The poem begins with a vigorous, imperative, and emphatically accented verb (“Give”), thereby already implying the energy of the speaker. Yet the speaker is neither genuinely demanding nor actually weak (as that verb might imply). Instead, all he wants—all he asks for—is the kind of life he prizes and already possesses. Thus the first line already suggests his essential character: he is (in an effective example of alliteration) in “love” with the “life” he leads. Therefore, although he seems to ask for something in the poem’s first word, he actually desires (and apparently needs) very little. He is happy with his present lifestyle, but he by no means seems complacent and egotistical. He complains about nothing and no one, instead deriving simple pleasures from his close contact with nature. Appropriately enough to such a speaker, the language of the poem is simple, clear, colloquial, and unpretentious.

Content with what he already has, this speaker is more than willing to “let the lave”—that is, let the rest, or everything else—“go by” him. He is happy with the “jolly heaven above” and says so in an open, free-spirited way that suggests that he himself is jolly. He is satisfied with both the literal and the figurative “byway,” or path, on which he presently travels. In fact, the word byway, referring to a side road, suggests that he enjoys taking paths less traveled by others. He is adventurous and not afraid to be alone. He is, in some ways, a “Romantic” in his love of nature, but his diction has none of the pretentious elevation that sometimes afflicts poor Romantic poetry. He loves making contact with the solid ground while also contemplating the beauty of the nighttime sky (5). All he requires to sustain himself physically is bread and water (6), the conventional diet of prisoners, yet he hardly feels imprisoned by his free existence. He leads the kind of “natural” lifestyle often perceived, at least in Stevenson’s day, as essentially masculine or especially manly (7).

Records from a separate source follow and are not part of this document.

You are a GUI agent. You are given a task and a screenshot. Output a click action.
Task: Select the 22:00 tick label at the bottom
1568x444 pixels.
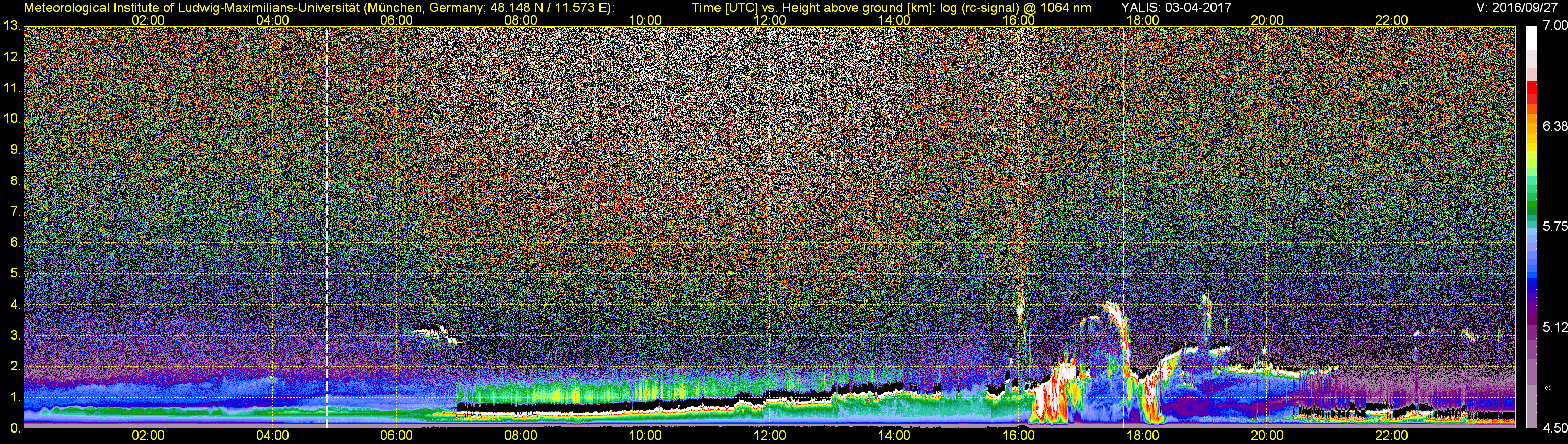click(1391, 436)
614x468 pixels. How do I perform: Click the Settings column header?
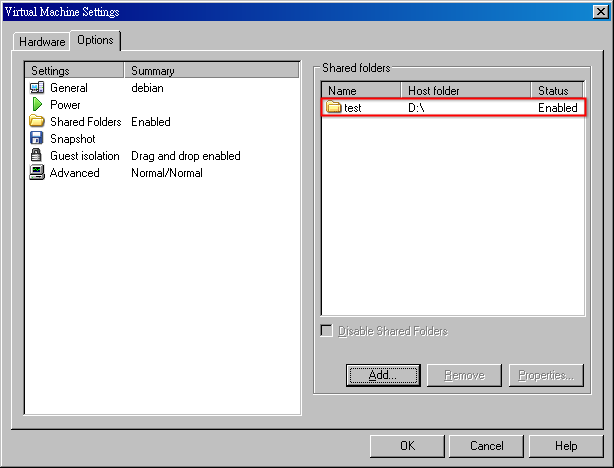click(x=75, y=71)
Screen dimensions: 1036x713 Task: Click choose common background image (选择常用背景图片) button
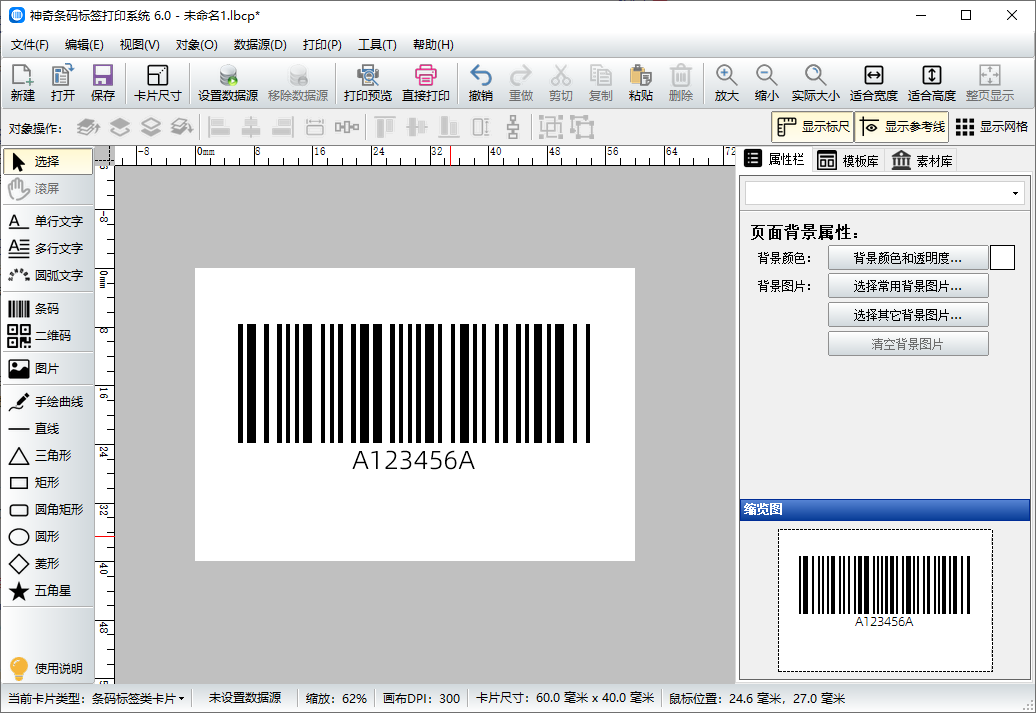[908, 286]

Although the speaker is cheerful and contented, however, he is not naive. The second stanza begins by raising the possibility—in fact, even the assumed inevitability—that a “blow” will someday befall the speaker and that he will somehow be overwhelmed (9-10). Of course, the truly inevitable blow is death, which everyone will have to face at some point or another. Yet by leaving unspecified the kind of blow he has in mind, the speaker includes any and all possibilities. His attitude is that of a cheerful stoic: he will face, with good spirits, whatever challenges fate throws his way. He is a kind of nineteenth-century existentialist before the word existentialist had even been invented: he accepts life as it is and imposes his own values on it.

Yet lines 13-14 can seem a bit sad and even mysterious:

Wealth I seek not, hope nor love,
Nor a friend to know me . . .

The refusal to seek wealth is understandable and is appropriate to this speaker’s character. He does not desire artificial material possessions of any kind. But why is he unwilling to seek hope, or love, or friendship? He seems an immensely lovable person who would also be a good friend....

(This entire section contains 832 words.)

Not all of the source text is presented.